EXERCISE BRIEF — Retype the data below line for line, without changing anything.

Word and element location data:
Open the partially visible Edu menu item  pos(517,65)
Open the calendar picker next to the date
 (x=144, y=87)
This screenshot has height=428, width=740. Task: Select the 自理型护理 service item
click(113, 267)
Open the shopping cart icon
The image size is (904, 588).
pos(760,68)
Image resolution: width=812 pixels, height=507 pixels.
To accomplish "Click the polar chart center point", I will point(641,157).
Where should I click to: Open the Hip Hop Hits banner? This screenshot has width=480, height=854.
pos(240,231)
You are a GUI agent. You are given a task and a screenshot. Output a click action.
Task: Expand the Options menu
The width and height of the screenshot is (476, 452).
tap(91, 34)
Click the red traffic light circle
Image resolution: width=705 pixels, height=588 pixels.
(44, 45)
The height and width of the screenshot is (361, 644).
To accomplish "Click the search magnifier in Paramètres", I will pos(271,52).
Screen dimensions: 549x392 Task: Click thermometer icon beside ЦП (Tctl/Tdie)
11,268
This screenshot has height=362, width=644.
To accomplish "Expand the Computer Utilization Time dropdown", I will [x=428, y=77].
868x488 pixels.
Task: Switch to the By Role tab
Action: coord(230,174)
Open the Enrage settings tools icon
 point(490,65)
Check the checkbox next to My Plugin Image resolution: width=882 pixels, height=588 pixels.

FINISHED EXERCISE —
Open the partially visible Edu menu item  pos(517,65)
Open the calendar picker next to the date
 (x=144, y=87)
This screenshot has height=428, width=740. Task: Select the 自理型护理 service item
click(113, 267)
Open the shopping cart icon
The image size is (904, 588).
pos(760,68)
Image resolution: width=812 pixels, height=507 pixels.
To accomplish "Click the polar chart center point", I will point(641,157).
Where should I click to: Open the Hip Hop Hits banner? This screenshot has width=480, height=854.
pos(240,231)
You are a GUI agent. You are given a task and a screenshot. Output a click action.
Task: Expand the Options menu
The width and height of the screenshot is (476, 452).
tap(91, 34)
Click the red traffic light circle
Image resolution: width=705 pixels, height=588 pixels.
(44, 45)
The height and width of the screenshot is (361, 644).
To accomplish "Click the search magnifier in Paramètres", I will pos(271,52).
Screen dimensions: 549x392 Task: Click thermometer icon beside ЦП (Tctl/Tdie)
11,268
This screenshot has height=362, width=644.
To accomplish "Expand the Computer Utilization Time dropdown", I will [x=428, y=77].
868x488 pixels.
Task: Switch to the By Role tab
Action: coord(230,174)
Open the Enrage settings tools icon
 point(490,65)
Check the checkbox next to My Plugin Image resolution: width=882 pixels, height=588 pixels.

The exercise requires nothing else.